Required task: Please give the lines again, starting at the first line and ending at the line containing "[x=134, y=26]", with "Compose" swapped for "New message" and nothing else changed.

Supplied records:
* START *

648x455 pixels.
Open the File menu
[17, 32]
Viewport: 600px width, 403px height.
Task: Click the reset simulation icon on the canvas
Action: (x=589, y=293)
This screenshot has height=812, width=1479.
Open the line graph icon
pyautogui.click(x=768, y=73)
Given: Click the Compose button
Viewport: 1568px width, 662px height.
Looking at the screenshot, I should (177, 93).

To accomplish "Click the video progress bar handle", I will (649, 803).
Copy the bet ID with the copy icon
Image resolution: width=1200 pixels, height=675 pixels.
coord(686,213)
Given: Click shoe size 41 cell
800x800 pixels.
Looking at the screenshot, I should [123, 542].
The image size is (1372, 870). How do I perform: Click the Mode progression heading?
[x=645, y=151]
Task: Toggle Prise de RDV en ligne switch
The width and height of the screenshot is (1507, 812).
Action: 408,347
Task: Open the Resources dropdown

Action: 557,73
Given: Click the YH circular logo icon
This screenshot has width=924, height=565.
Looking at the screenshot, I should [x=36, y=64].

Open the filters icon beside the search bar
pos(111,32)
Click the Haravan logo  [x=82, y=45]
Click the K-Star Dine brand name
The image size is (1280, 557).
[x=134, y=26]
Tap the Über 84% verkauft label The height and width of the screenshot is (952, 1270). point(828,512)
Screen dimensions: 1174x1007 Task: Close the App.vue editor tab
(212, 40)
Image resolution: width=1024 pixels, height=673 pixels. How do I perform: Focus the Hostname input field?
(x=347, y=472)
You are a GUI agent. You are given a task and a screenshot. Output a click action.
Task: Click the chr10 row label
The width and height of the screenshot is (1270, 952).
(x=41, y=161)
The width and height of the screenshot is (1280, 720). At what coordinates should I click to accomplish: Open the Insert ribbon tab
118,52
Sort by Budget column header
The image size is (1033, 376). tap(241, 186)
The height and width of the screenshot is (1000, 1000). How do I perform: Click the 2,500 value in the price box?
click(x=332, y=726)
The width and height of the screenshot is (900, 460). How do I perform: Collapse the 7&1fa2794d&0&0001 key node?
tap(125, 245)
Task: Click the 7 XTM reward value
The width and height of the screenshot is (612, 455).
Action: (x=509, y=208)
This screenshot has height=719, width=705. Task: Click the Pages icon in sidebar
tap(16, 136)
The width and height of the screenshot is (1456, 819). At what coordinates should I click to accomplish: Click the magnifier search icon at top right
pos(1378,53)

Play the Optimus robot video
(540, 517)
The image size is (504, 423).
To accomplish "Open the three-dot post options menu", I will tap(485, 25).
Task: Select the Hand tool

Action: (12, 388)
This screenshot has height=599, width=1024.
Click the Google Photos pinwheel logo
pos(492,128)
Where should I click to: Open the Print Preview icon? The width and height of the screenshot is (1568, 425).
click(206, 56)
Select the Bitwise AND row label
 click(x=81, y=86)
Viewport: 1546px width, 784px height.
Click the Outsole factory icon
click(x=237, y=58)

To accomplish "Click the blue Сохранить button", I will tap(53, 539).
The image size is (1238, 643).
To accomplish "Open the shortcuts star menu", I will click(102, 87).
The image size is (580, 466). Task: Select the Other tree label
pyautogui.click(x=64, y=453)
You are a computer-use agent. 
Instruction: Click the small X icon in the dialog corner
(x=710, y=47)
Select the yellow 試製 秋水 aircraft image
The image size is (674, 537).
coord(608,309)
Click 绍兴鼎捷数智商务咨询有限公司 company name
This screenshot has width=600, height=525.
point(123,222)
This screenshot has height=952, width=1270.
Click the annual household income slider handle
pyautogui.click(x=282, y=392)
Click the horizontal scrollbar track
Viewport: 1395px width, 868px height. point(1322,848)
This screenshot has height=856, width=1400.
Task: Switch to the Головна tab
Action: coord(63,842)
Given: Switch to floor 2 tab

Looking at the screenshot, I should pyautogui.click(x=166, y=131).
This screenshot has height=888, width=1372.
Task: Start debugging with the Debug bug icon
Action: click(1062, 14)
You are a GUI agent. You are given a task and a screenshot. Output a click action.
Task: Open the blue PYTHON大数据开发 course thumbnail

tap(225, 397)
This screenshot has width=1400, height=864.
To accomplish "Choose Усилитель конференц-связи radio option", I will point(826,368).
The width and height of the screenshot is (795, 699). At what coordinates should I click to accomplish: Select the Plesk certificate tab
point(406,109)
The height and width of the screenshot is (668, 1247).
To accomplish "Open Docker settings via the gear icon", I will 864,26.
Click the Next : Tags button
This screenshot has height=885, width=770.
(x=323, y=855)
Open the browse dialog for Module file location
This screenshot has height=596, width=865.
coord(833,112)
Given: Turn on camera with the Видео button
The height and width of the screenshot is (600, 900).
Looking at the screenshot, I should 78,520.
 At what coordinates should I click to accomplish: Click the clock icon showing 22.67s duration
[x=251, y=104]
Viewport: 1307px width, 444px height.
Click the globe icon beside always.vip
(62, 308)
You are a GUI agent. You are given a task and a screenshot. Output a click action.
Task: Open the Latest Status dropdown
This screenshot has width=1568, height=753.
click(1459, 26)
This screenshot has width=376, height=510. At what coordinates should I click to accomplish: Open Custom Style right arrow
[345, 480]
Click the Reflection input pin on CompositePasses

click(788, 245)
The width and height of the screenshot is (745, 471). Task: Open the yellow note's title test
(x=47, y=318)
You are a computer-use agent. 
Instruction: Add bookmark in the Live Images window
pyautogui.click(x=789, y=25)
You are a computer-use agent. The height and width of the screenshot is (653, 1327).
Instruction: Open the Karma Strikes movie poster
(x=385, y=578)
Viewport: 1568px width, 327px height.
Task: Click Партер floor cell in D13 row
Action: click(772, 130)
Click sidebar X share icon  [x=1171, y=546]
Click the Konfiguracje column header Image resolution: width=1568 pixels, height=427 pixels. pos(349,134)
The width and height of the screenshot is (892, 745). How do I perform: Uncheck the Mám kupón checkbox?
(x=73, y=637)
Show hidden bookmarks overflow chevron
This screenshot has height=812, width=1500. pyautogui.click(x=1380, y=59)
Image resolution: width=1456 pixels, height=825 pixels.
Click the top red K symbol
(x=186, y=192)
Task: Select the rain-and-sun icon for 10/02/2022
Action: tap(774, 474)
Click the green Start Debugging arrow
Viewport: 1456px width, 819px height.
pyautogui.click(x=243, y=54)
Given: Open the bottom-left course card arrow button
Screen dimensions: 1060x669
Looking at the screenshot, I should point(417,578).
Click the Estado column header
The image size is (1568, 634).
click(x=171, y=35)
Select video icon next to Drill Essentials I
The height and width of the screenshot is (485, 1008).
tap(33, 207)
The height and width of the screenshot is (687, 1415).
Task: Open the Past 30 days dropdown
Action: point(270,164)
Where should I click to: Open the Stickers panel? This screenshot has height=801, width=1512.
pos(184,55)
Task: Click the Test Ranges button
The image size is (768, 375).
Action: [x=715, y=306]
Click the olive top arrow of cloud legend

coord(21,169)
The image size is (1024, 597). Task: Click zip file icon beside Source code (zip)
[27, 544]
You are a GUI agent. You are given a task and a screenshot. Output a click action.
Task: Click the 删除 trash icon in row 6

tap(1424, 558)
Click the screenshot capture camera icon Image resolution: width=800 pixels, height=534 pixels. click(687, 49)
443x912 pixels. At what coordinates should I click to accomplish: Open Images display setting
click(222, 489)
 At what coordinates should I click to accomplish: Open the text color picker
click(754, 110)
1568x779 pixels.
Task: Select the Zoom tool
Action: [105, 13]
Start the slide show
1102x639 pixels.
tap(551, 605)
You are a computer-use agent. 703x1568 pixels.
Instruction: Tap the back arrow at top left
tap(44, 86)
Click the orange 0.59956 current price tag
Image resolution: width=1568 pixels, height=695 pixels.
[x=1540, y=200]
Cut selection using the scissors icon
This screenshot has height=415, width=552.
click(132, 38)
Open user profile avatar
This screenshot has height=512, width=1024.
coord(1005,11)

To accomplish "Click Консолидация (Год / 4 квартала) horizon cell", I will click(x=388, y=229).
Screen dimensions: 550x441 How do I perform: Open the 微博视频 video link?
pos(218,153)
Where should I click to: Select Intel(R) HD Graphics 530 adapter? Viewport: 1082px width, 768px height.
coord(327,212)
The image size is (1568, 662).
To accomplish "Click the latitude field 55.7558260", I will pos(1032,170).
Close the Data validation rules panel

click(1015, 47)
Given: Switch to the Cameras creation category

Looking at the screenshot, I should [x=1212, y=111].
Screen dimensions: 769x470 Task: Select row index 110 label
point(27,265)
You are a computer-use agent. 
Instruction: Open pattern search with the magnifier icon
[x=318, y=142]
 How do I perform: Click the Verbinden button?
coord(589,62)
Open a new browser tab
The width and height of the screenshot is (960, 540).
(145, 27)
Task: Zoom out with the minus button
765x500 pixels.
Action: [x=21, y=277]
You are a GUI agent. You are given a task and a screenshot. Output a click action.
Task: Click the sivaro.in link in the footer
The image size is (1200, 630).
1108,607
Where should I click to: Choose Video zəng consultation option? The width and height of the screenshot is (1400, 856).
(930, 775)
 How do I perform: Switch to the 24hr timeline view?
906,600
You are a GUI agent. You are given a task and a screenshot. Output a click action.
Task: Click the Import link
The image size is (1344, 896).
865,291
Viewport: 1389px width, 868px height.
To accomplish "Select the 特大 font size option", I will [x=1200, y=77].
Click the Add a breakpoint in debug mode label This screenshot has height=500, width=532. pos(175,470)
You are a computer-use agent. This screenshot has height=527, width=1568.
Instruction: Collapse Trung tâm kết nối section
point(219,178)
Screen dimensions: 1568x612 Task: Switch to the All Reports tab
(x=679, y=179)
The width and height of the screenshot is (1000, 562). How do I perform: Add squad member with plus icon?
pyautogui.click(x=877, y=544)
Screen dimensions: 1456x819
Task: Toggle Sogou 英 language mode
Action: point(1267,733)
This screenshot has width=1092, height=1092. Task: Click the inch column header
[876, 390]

* END *

Solution to the problem:
648x455 pixels.
Open the File menu
[17, 32]
Viewport: 600px width, 403px height.
Task: Click the reset simulation icon on the canvas
Action: (x=589, y=293)
This screenshot has height=812, width=1479.
Open the line graph icon
pyautogui.click(x=768, y=73)
Given: Click the New message button
Viewport: 1568px width, 662px height.
Looking at the screenshot, I should (177, 93).

To accomplish "Click the video progress bar handle", I will (649, 803).
Copy the bet ID with the copy icon
Image resolution: width=1200 pixels, height=675 pixels.
coord(686,213)
Given: Click shoe size 41 cell
800x800 pixels.
Looking at the screenshot, I should [123, 542].
The image size is (1372, 870). How do I perform: Click the Mode progression heading?
[x=645, y=151]
Task: Toggle Prise de RDV en ligne switch
The width and height of the screenshot is (1507, 812).
Action: 408,347
Task: Open the Resources dropdown

Action: 557,73
Given: Click the YH circular logo icon
This screenshot has width=924, height=565.
Looking at the screenshot, I should [x=36, y=64].

Open the filters icon beside the search bar
pos(111,32)
Click the Haravan logo  [x=82, y=45]
Click the K-Star Dine brand name
The image size is (1280, 557).
[x=134, y=26]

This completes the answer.